Several years ago, RW Howard I. Back II (Deuce) gave me a Forget-Me-Not lapel pin, which I have seen several other members of our lodge also wearing.  Attached to the pin was a card, which I have saved, explaining the Forget-Me-Not lapel pin’s meaning to Freemasonry.  The card reads “As early as the year 1934, soon after Hitler’s rise to power, it became apparent Freemasonry was in danger.  In the same year, the German Grand Lodge of the Sun in Bayreuth (one of the pre-war German Grand Lodges) realized the imminent problems facing them and elected to wear a little blue flower, the Forget-Me-Not, in lieu of the traditional Square and Compasses, as a mark of identity for Masons.  It was felt the new symbol would not attract attention from the Nazis, who were in the process of confiscating and appropriating Masonic Lodges and property.  Masonry had gone underground and it was necessary that the Brethren have some readily recognizable means of identification.

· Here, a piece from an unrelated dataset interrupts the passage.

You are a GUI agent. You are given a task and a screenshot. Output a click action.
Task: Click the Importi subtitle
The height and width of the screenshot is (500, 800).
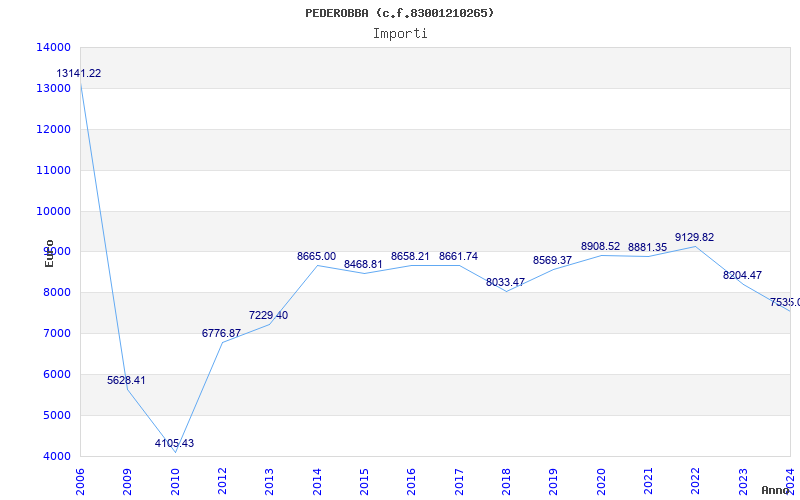[400, 33]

Throughout the entire Nazi era, a little blue flower in the lapel marked a Brother.  In the Concentration Camps and in the cities a little blue Forget-Me-Not distinguished the lapels of those who refused to allow the light of Masonry to be extinguished.

In 1947, when the Grand Lodge of the Sun was reopened in Bayreuth by Past Grand Master Beyer, a little blue pin in the shape of a Forget-Me-Not was proposed and adopted as the official emblem of the first annual convention of those who survived the bitter years of semi-darkness, bringing the Light of Masonry once again into the Temples.

At the Annual Covent of the United Grand Lodge of Germany, A.F. & A.M. in 1948, the pin was adopted as an official Masonic emblem honoring those valiant brethren who carried their work on under adverse conditions.  At the Grand Masters Conference in the United States, Dr. Theodor Vogel, the Grand Master of the newly-formed UGL, A.F. & A.M., presented one of the pins to each of the representatives of the Grand Jurisdictions with which the UGL, A.F. & A.M. enjoyed Fraternal relations.

Thus, did a simple flower blossom forth into a meaningful emblem of the Fraternity and become perhaps the most widely worn pin among Freemasons in Germany.”